* Document passage
_ _ _
Max and I have decided that he will resign his full-time job, take the remainder of the summer off and then we will both return back to teach at the college in early September.  We were so excited that we found the wonderful Champagne I was given for my graduation and Max popped the cork into the pool.  The kids and Sara gathered around to toast to our new life chapter.... mixed it with juice..... in our best crystal glasses..... and whooped!!!  Life is what you make it and making decisions to follow your heart and fill your days with joy was easier than we thought it would be.  Yes, we will both work hard but doing the things that make us feel like we are living our life!!

With the high temperatures, I put out a post on FB and invited whoever needed to cool off, to just come over.  Ameeta and Peter popped in with their son Sanjay.... long time friends who are always here to support us.  She has brought me a lovely headband.  When I checked the name on the tag, I was excited to discover that this lovely colorful band was made by a friend of mine's mother and had sold it to Ameeta at the new Ogilvie Market in Hyde Park.  I couldn't wait to take a pic and send off a copy to Celine... who sent it to her mother!!!  Now her Mom can be so proud to know that the lovely headband has found a good home.  I wore it doing some early evening gardening and it worked so well keeping the eyes clear of sweat in a very fashionably comfortable way.

It was a wonderful, wonderful day.... swimming with my family, giggling with my husband while floating in the warm waters on a hot day.  Feeling the love from so many many friends who have called, sent cards (thank you Adrienne for the beautiful card that came today!!!), visited and FB'd.  My family is deeply grateful for so much kindness... even my daughter wrote that it was the best week ever!!  I would have to agree.  Thank you all so much for celebrating our incredible life moments.... you never know how long you will be here... so take it in.... each moment.  I am deeply grateful. xoxoxo

Saturday, July 13, 2013

..... a wonderful day....
_ _ _
(Dataset entries)
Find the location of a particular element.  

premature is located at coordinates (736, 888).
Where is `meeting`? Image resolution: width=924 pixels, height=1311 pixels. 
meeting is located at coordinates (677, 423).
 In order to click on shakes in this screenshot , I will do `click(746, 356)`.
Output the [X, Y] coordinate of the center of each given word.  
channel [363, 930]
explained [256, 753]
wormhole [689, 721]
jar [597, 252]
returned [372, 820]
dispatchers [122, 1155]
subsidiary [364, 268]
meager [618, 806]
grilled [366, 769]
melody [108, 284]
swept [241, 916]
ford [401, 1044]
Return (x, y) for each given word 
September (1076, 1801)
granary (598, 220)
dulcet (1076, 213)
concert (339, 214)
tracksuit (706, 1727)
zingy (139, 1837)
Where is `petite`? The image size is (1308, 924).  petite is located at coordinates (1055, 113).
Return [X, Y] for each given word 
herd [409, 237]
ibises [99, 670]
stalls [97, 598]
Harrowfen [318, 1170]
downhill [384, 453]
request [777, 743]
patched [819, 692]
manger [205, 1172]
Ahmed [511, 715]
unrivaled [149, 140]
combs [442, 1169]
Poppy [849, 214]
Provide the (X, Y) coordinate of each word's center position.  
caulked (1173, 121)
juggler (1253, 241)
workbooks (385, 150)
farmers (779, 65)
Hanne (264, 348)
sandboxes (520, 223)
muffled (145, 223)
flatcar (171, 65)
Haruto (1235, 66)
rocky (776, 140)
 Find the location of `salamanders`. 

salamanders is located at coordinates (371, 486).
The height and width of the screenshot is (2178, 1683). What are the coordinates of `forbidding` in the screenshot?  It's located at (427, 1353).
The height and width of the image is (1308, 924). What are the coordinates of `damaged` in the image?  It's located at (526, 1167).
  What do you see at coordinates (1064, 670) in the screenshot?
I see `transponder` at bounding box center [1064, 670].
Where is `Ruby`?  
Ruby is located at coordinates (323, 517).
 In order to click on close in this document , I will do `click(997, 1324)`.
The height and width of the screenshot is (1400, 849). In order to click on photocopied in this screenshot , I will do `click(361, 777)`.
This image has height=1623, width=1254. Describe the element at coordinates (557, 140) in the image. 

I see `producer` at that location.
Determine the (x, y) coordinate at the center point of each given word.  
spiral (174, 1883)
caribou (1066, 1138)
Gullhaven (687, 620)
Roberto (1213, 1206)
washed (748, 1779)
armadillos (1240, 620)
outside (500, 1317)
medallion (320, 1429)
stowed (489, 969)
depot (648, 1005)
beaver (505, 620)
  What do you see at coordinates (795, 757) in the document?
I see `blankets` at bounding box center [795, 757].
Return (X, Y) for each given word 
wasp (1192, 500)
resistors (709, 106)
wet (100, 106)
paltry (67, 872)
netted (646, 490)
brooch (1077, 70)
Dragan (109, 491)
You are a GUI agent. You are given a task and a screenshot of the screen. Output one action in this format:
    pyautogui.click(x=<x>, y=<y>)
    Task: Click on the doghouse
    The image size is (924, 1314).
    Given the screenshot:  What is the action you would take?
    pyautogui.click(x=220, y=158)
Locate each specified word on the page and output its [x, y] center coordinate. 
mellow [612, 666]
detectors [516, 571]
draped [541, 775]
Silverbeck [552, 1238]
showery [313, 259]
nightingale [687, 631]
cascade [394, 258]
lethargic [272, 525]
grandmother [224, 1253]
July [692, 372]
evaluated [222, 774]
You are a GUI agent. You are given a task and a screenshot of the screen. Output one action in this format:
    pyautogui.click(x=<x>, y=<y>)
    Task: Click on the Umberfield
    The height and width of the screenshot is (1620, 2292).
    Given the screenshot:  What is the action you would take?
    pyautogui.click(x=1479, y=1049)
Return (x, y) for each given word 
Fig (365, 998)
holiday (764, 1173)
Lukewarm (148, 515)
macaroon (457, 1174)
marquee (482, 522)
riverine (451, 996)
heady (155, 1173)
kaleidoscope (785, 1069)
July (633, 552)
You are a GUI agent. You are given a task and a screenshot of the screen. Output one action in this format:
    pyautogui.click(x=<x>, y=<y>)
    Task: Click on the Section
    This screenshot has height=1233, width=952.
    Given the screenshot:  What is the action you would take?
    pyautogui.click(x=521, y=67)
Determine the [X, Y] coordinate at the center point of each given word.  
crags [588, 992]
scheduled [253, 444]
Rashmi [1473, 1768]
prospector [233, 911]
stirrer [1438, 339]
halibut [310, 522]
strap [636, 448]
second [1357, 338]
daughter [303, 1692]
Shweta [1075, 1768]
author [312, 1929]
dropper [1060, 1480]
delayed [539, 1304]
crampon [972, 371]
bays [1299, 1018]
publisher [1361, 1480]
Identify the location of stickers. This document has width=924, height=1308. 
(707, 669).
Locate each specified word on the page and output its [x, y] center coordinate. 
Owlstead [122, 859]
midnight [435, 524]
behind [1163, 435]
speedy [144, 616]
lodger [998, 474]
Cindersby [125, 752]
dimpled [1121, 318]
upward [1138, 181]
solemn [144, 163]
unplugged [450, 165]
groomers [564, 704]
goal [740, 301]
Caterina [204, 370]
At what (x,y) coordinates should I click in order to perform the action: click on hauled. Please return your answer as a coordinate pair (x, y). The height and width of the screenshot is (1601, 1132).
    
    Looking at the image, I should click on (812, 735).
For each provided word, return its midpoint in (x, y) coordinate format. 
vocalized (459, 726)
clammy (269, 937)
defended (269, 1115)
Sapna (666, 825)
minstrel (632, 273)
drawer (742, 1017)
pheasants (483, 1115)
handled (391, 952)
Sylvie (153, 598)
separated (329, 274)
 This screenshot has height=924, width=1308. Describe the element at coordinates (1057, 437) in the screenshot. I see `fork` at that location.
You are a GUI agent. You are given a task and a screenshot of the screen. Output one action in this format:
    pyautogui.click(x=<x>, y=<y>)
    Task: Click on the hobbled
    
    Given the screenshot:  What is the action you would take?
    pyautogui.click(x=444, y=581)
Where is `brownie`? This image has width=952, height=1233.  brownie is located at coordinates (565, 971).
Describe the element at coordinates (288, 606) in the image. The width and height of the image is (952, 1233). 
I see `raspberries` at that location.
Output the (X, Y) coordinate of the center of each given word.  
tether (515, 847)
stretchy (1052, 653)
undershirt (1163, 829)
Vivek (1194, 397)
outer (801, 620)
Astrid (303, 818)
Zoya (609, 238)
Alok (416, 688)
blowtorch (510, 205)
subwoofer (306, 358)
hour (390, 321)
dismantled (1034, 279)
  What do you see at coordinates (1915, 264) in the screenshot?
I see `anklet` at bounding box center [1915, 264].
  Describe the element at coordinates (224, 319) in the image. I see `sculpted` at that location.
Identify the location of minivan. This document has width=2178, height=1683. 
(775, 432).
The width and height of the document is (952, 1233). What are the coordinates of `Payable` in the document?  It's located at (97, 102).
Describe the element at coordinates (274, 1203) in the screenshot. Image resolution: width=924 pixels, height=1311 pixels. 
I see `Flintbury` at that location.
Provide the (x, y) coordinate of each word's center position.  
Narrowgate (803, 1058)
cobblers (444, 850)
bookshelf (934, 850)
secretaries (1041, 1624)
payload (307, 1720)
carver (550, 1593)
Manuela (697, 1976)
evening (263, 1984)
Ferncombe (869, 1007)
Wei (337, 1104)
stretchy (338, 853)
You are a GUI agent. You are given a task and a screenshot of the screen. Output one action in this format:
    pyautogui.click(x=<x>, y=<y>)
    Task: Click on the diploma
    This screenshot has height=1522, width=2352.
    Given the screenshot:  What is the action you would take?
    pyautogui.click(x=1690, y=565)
_ _ _
Can you rewrite the passage between "It was a wonderful, wonderful" and "a wonderful day....", inclusive, with "husband" replaced by "partner"?

* Your solution
It was a wonderful, wonderful day.... swimming with my family, giggling with my partner while floating in the warm waters on a hot day.  Feeling the love from so many many friends who have called, sent cards (thank you Adrienne for the beautiful card that came today!!!), visited and FB'd.  My family is deeply grateful for so much kindness... even my daughter wrote that it was the best week ever!!  I would have to agree.  Thank you all so much for celebrating our incredible life moments.... you never know how long you will be here... so take it in.... each moment.  I am deeply grateful. xoxoxo

Saturday, July 13, 2013

..... a wonderful day....